課題 » 以下のファッションショーの記事のうち、「衣装は、中能登繊維を用いた」で始まる段落を、主な事実を残して箇条書きにまとめてください。

義足女子のファッションショー「ヴィーナスの足にびっくり、そしてうっとり」

義足女子がファッションショーのモデルになる「切断ヴィーナスショー」が開催された。

「切断ヴィーナスショー」で、着物の一部を裂き、義足をあらわに魅せる村上清加さん

モデルは陸上選手

義足女子がファッションショーのモデルになる「切断ヴィーナスショー」が8月2日、石川県・中能登町のレクトピアパークで開催された。地元の夏祭りイベントのなかで行われたショーは、小学生から高齢者まで、大勢の観客が詰めかけた。夕暮れと共に、ライトアップされた屋外ステージに義足女子たちが姿を現わした。

5人のモデルのうち、4人はパラリンピック出場を目指すアスリート。義足アスリートの陸上競技クラブ「ヘルスエンジェルス」に所属している。競技会でパフォーマンスを見せることには慣れているが、ファッションモデルとしては素人だ。

それでも、観客をあっと言わせたいと、この日のために、モデルウォークやポージングも懸命に練習した。当日は朝からリハーサルをこなし、メイクや着付けにも余念がない。半日かけてプロのスタイリストにメイクアップされ、モデル顔に変身していく。

衣装は、中能登繊維を用いた欠け着物。彼女たちがモデルとしてポーズを決めている美しい写真や、艶やかな色使いでモダンな柄を、地元のテキスタイルラボが特殊なインクジェット技術でプリントした。「見て楽しい、着て楽しい。そのうえで生活感が変わるようなものを提供したい」と話していた衣装の制作担当者。パラリンピックを目指している選手たちがモデルとなるので、「素材の機能性も表現した」という。

決めポーズであっと言わせる

アップテンポな曲が流れると、いよいよショーの始まりだ。義足女子たちは細やかにステップを踏みながら登場。スポットライトを浴びて、さらに妖艶な雰囲気になっている。隣でみていたおばあちゃんも、きらびやかなステージにうっとりしている。

義足女子たちは振袖をひるがえしながらモデルウォークでステージを闊歩し、センターでポーズ。ここまでは普通のファッションショーだった。が、次の瞬間、彼女たちは着物の裾を掴み、はぎ取った。

突然、露わになった義足。観客席から上がるどよめき。

項目一覧 »

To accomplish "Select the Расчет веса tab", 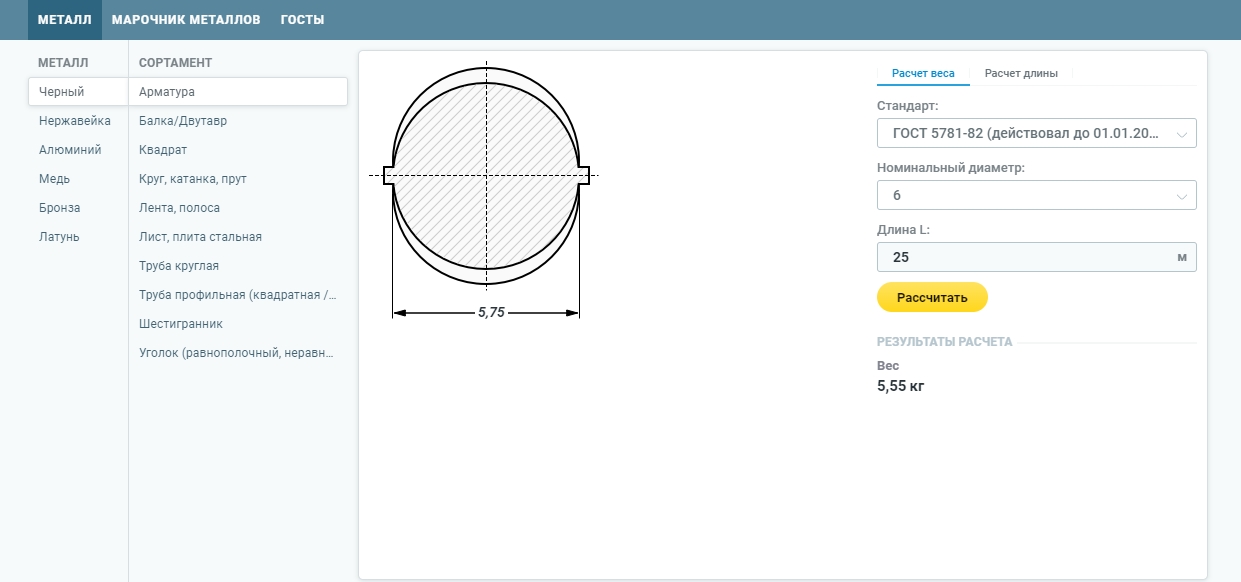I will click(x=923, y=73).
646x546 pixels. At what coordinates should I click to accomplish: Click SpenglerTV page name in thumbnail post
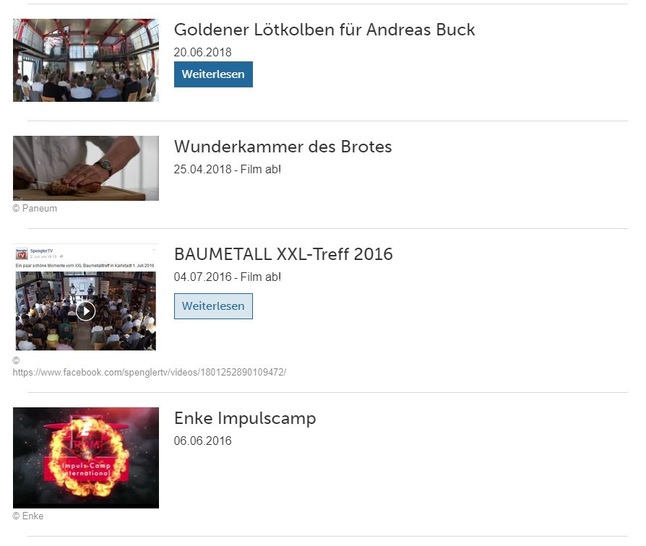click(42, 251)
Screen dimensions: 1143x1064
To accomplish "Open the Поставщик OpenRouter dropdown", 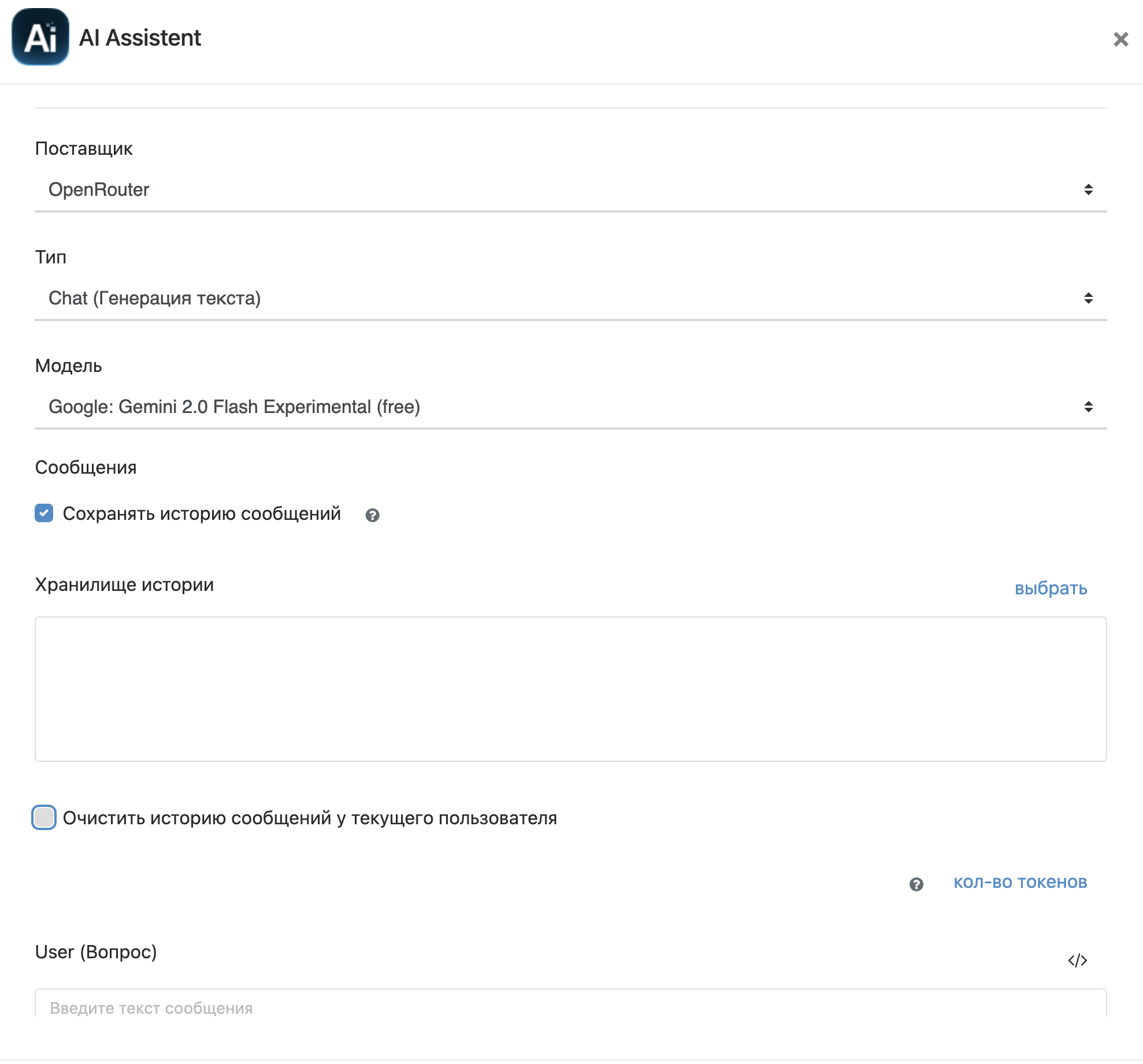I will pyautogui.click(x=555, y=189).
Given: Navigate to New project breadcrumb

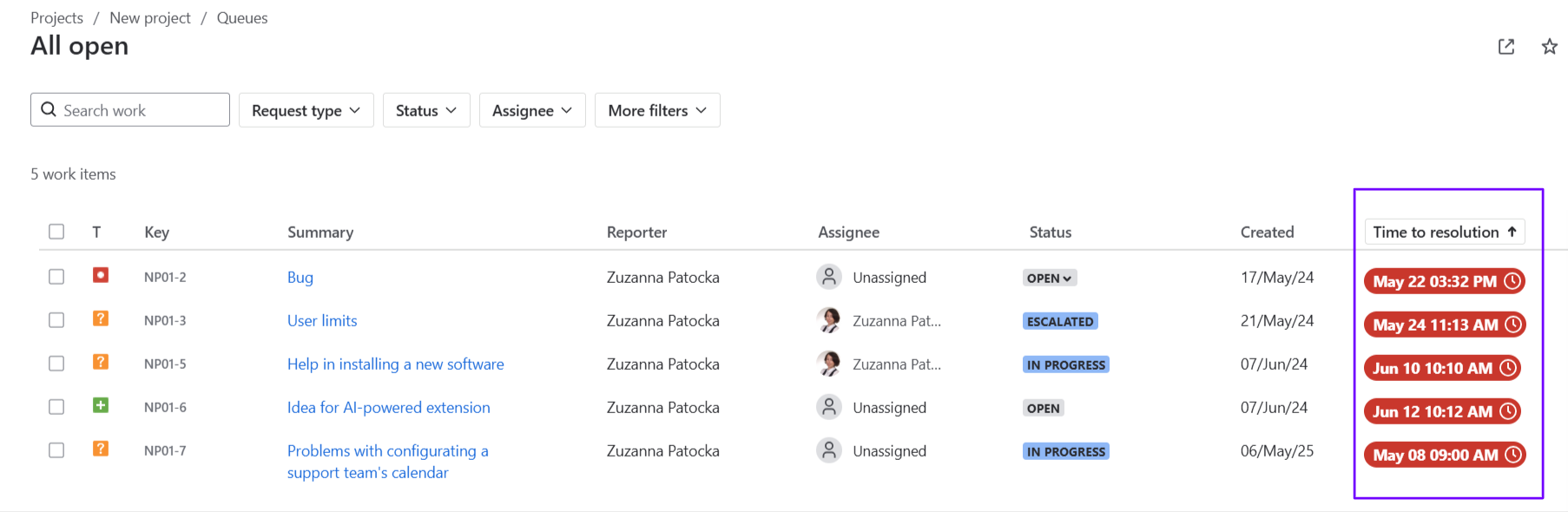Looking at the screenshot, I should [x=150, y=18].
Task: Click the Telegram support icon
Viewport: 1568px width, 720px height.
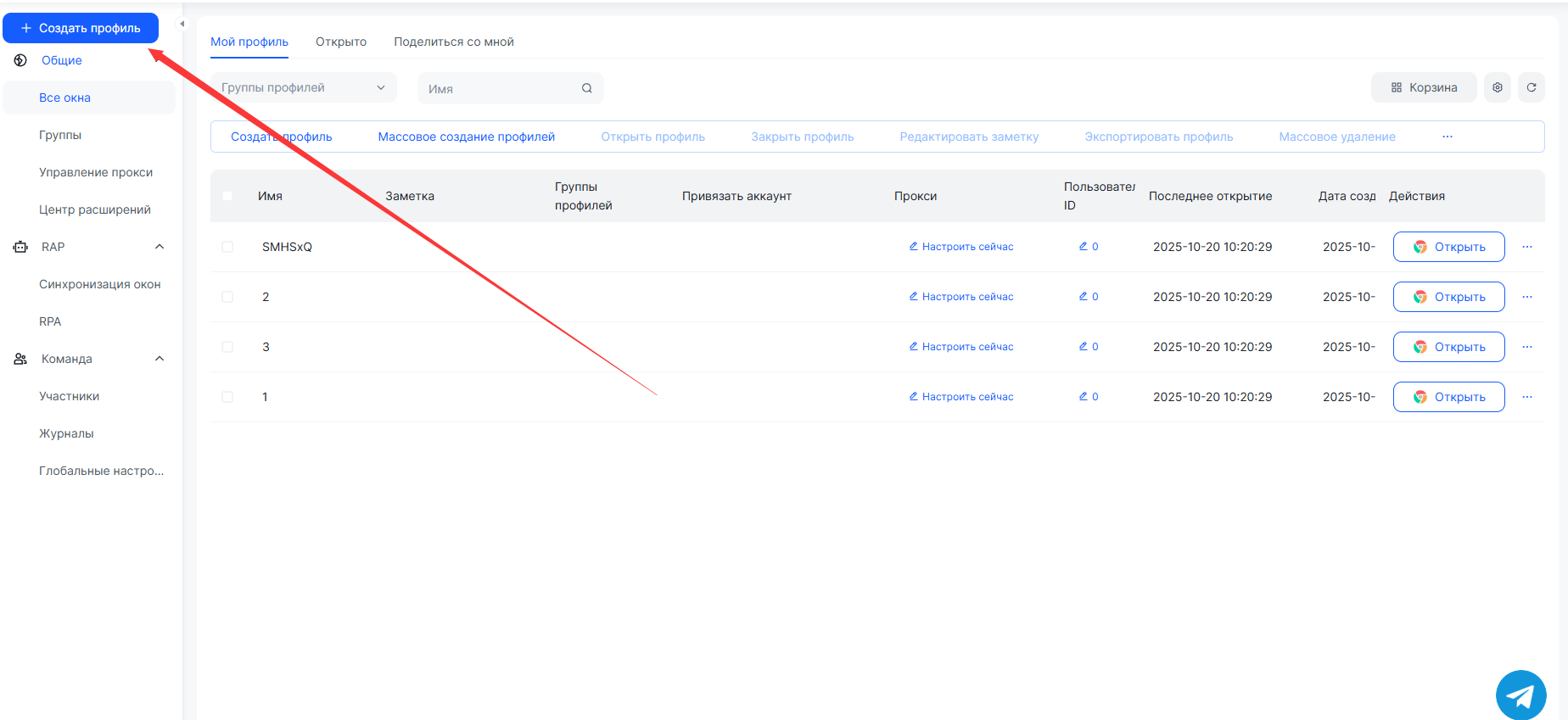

...

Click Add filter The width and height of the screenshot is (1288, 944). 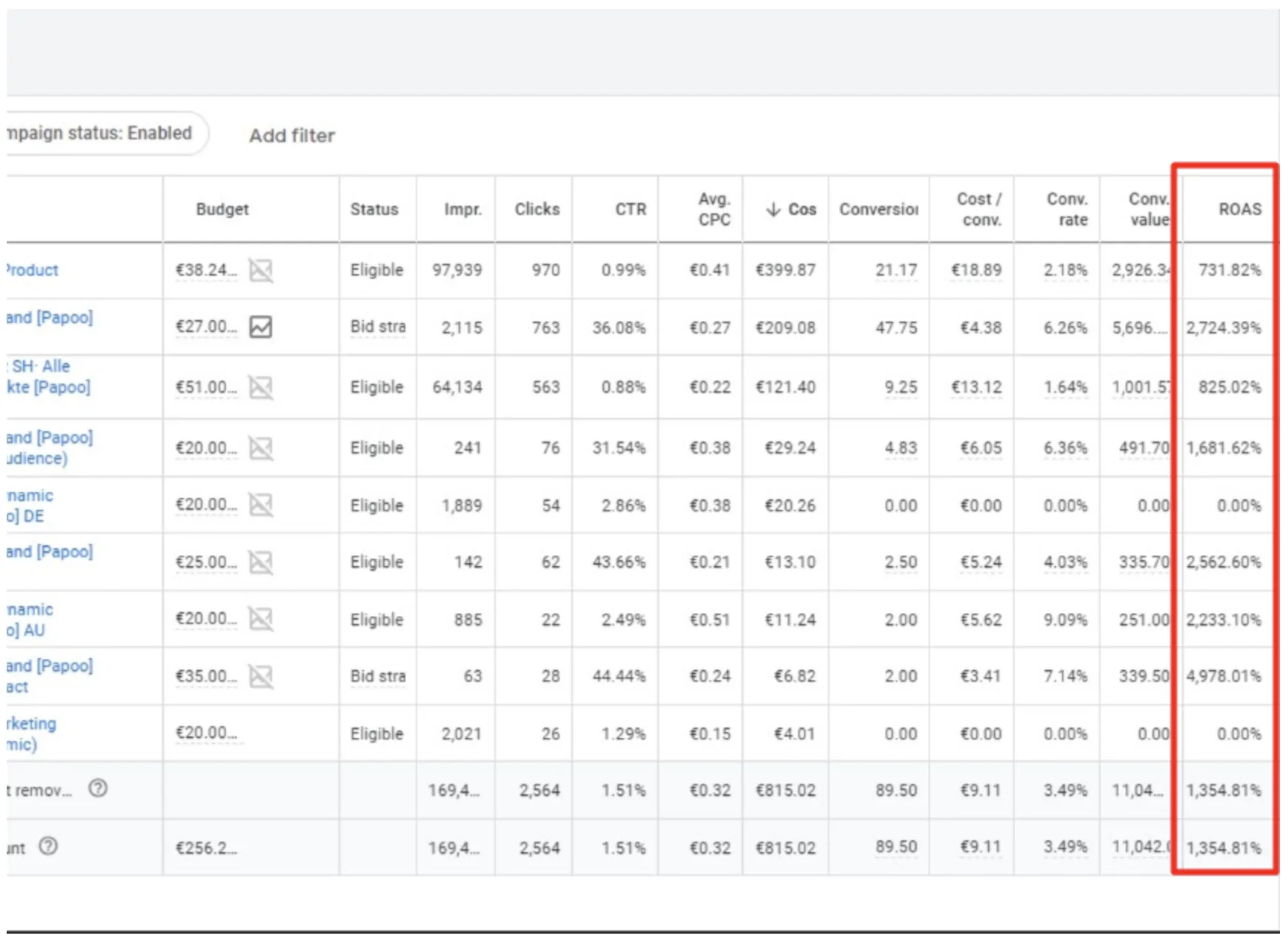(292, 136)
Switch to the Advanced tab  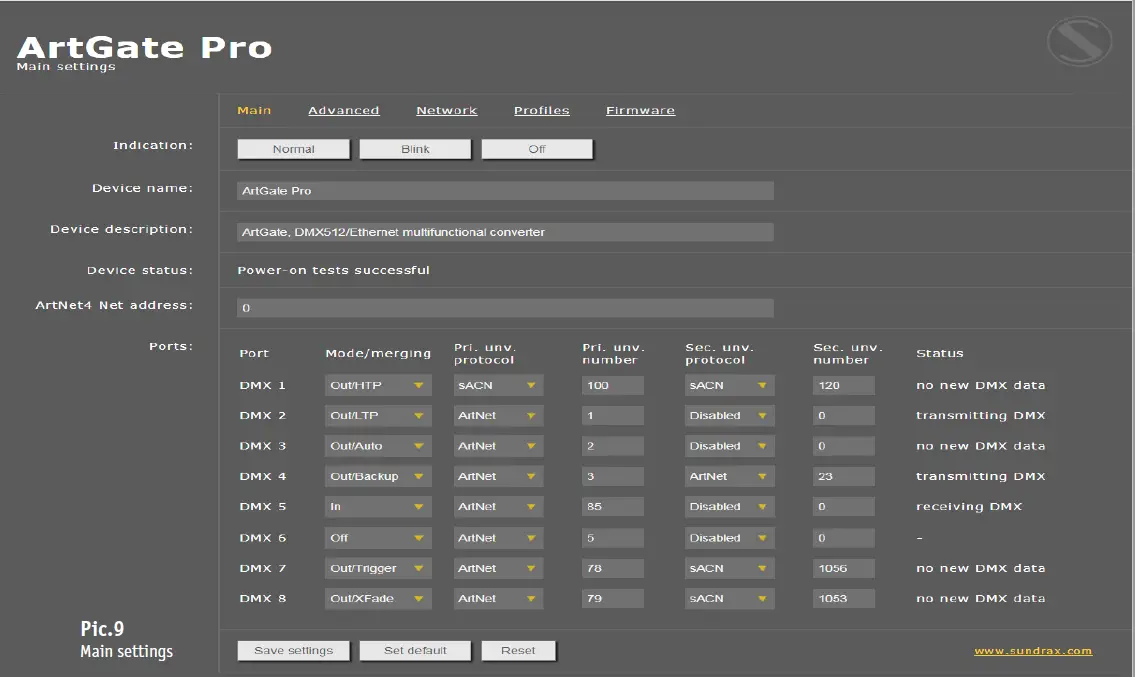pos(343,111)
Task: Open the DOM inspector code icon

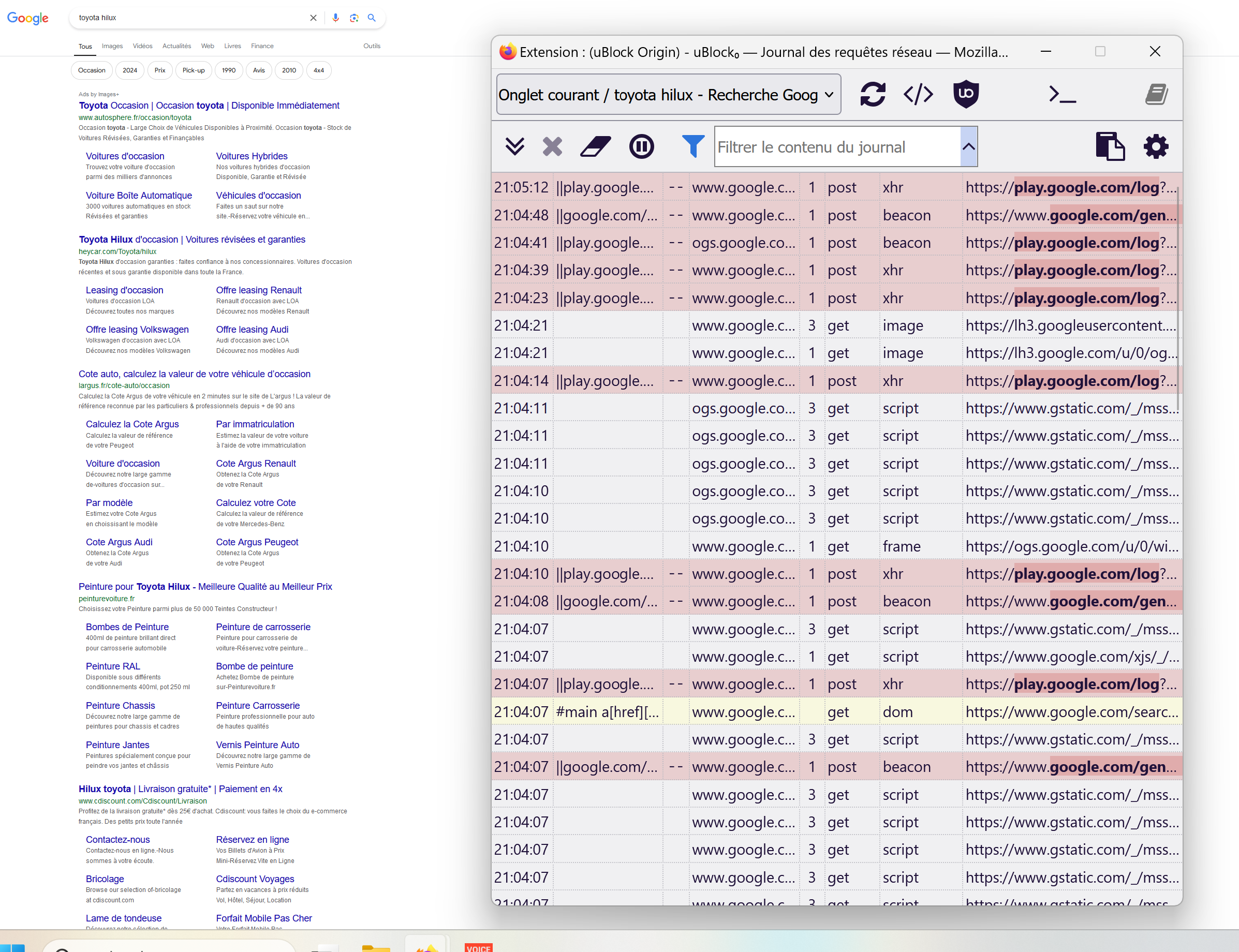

解答 »
- 衣装は中能登繊維を用いた欠け着物である。
- モデルたちがポーズを決めた写真や、艶やかな色使いのモダンな柄を、地元のテキスタイルラボが特殊なインクジェット技術でプリントした。
- 制作担当者は「見て楽しい、着て楽しい。そのうえで生活感が変わるようなものを提供したい」と話していた。
- パラリンピックを目指す選手たちがモデルになるため、素材の機能性も表現したという。